# New Hyatt in Miami?



## richardm (Apr 13, 2010)

http://www.gotimeshare.org/timeshare-news/00701-new-hyatt-timeshare-resort-hyatt-miami-blue

I saw this article on the RDO site, but didn't find anything on on Hyatt VO.. 


"Hyatt Miami at The Blue also offers condo hotel residences. These will be marketed to individual buyers, who will be able to place their units in a voluntary hotel rental program. Condo owners who enter the rental program will also have the option to participate in the Hyatt Vacation Club.
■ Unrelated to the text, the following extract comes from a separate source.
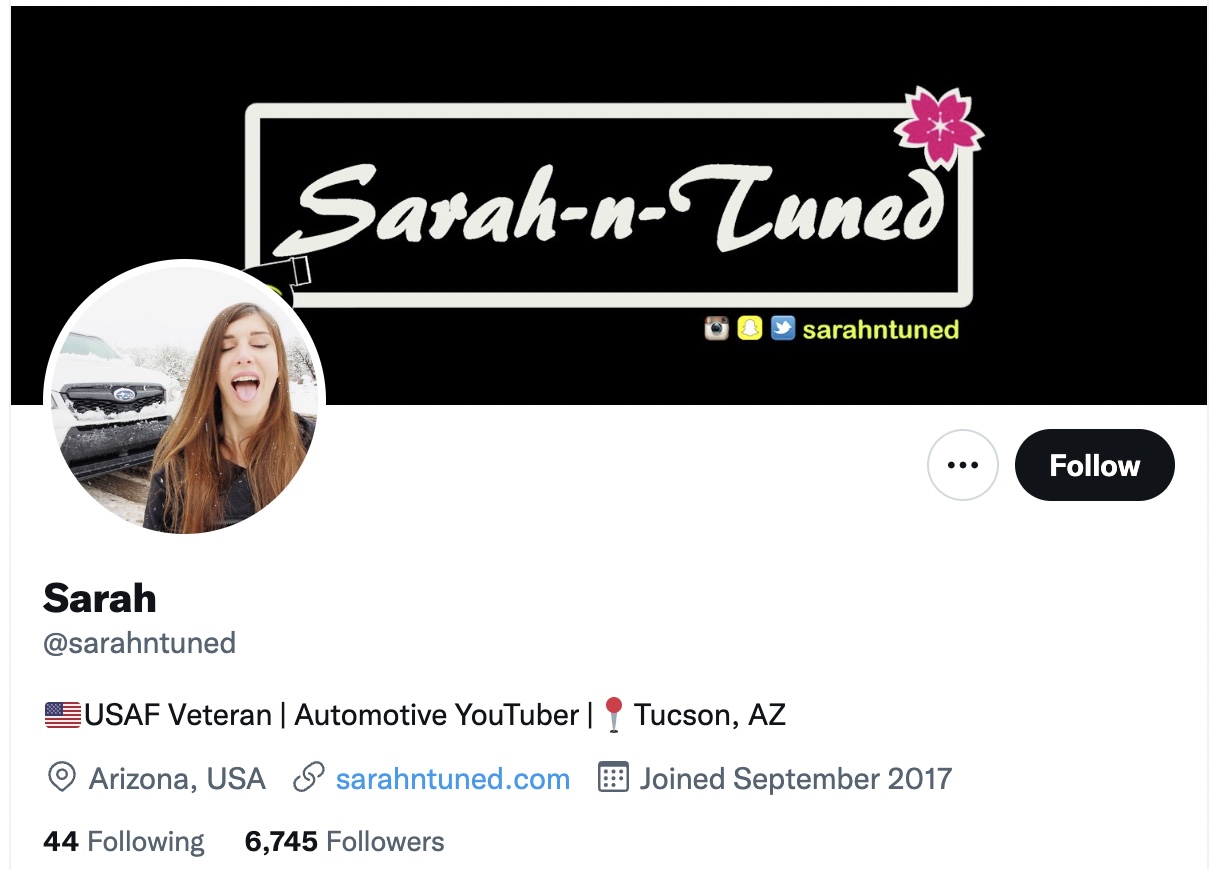
Task: Click the location pin icon beside Arizona, USA
Action: tap(62, 778)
Hyatt Vacation Club provides its members with vacation ownership opportunities where they can exchange their time among 15 Hyatt Vacation and Residence Clubs or at properties within Interval International, a third party exchange company with more than 2,200 resorts worldwide."


----------



## bdh (Apr 15, 2010)

richardm said:


> http://www.gotimeshare.org/timeshare-news/00701-new-hyatt-timeshare-resort-hyatt-miami-blue
> 
> I saw this article on the RDO site, but didn't find anything on on Hyatt VO..
> 
> ...



The Blue has 240 total units – 215 are straight hotel rooms available to the public on a nightly basis – the remaining 25 units are condos that are privately owned.  

Sounds like it’s a "one way street" right now - the condo owners at The Blue can put their unit into a rental program and may participate in the HVC program - but a HVC member can not exchange into The Blue.  But it may develop into a full reciprocal exchange as time goes by.


----------